An abandoned car found in a forest near Taupo this month is not connected with the disappearance of hitchhiker Mona Blades almost 38 years ago, police say.
The car was initially reported to be an orange Datsun, of the type investigated by police after Miss Blades vanished while hitchhiking home from Hamilton to Hawke's Bay during Queen's Birthday weekend in 1975.
Bay of Plenty police investigated last week, but Inspector Mark Loper, of Rotorua, says the vehicle found secluded in Rangitaiki Forest was a Mitsubishi, and not of interest in the Mona Blades inquiry.
Miss Blades was 18 when she disappeared. During the investigation, police scoured bush and scrub alongside the Napier-Taupo road, hoping to link the disappearance with the last reported sightings of the teenager alive, with a man and an orange Datsun station wagon.
Some reports were that the vehicle was in the vicinity of rural Matea Rd, which is on the northeastern side of the road.
Police have never found any trace of the young woman nor her belongings.
Mr Loper, who did not join the police until nine years after the disappearance, is the latest of several officers who have retained the file, contained in dozens of folders at the Bay of Plenty police headquarters.
"Bits and pieces come in all the time," he says, "but we've got to make sure it hasn't been brought up before."

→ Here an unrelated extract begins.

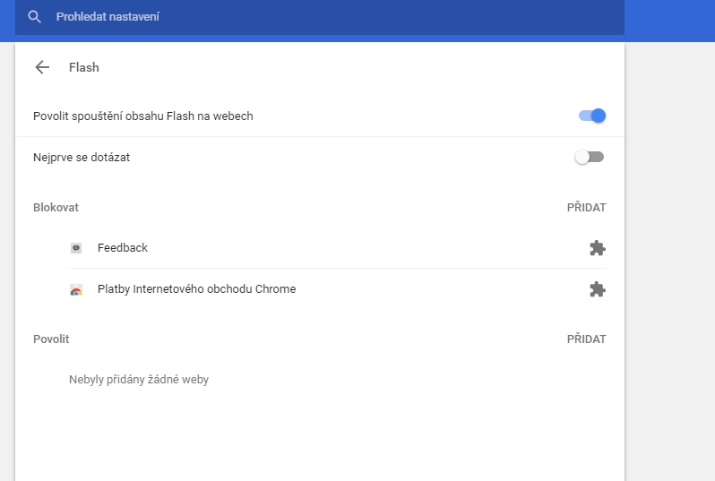Click puzzle icon beside Platby Internetového obchodu

click(597, 289)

In the past 10 years, there have been at least two other searches sparked by new information, but neither added to the police picture of what might have happened to Miss Blades.
In 2004, her name was found etched into concrete in a private garage in Huntly, and early last year police dug-up the concrete floor of the laundry of a Kawerau property, acting on claims that a former traffic officer who had lived at the address was involved.

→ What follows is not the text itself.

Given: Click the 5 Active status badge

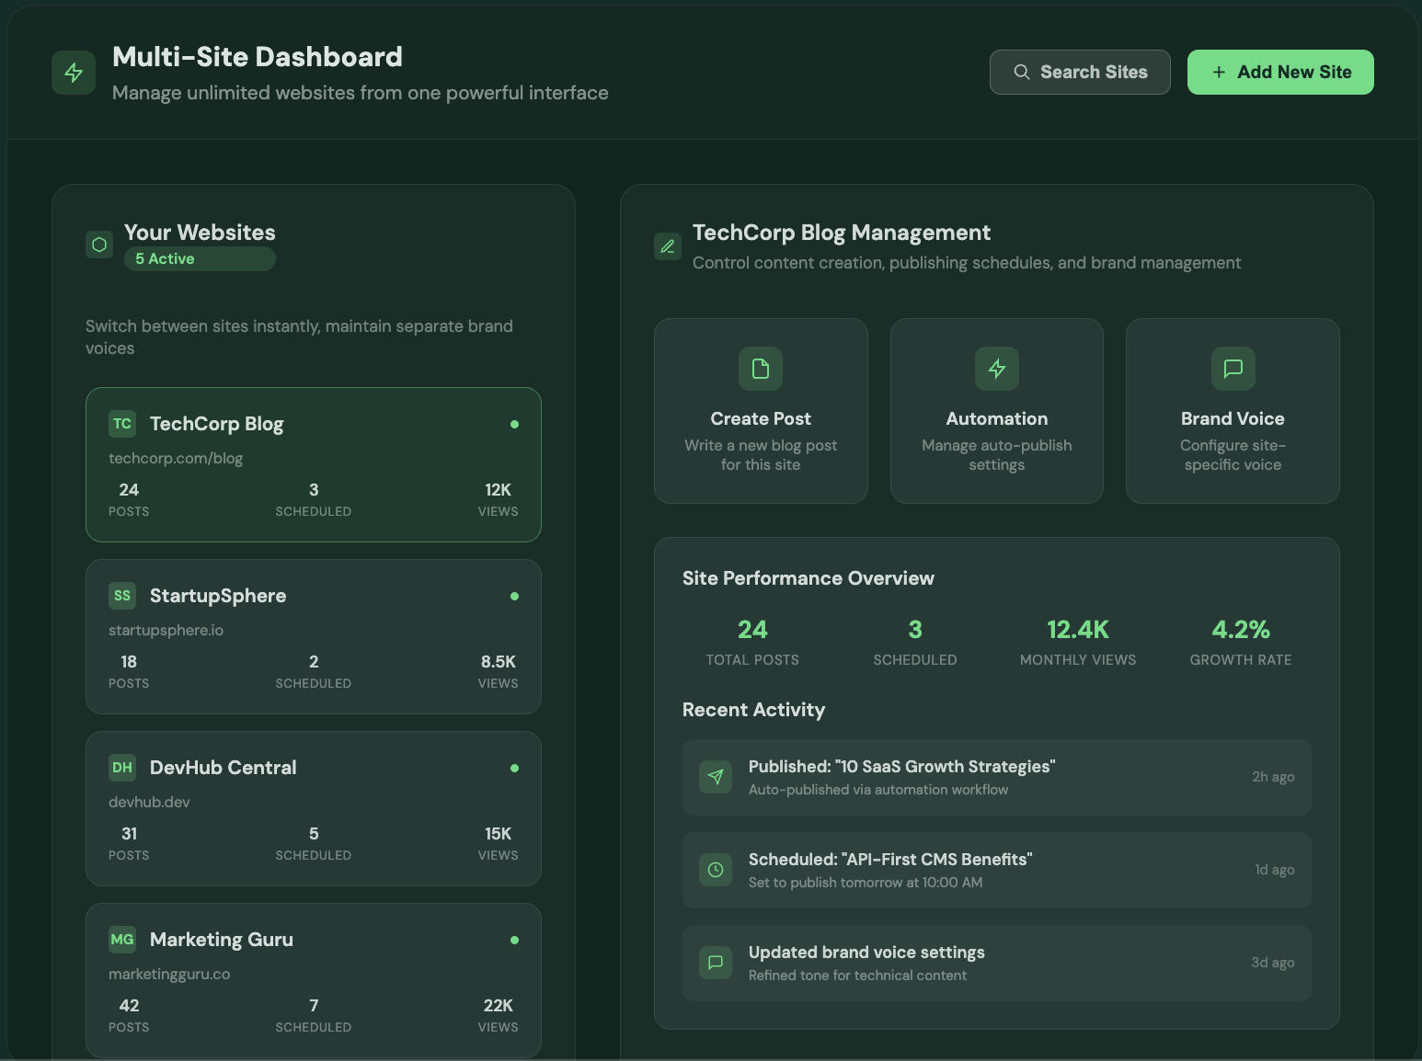Looking at the screenshot, I should tap(200, 259).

In 2005, police also spent several hours re-interviewing a long-standing suspect in the case.
Most "avenues" had been investigated before, but Mr Loper says police still want to investigate an anonymous woman's information that she had also accepted a ride with a man in an orange Datsun about the time of the disappearance.
The writer of the note has never been identified nor has any woman come forward to provide further information about it.
Mr Loper says a lot of people hitchhiked in the mid-1970s, and Taupo seemed to be a particularly common area where hitchhikers were seen at the roadsides.
He believes someone must still be concealing crucial information about the case.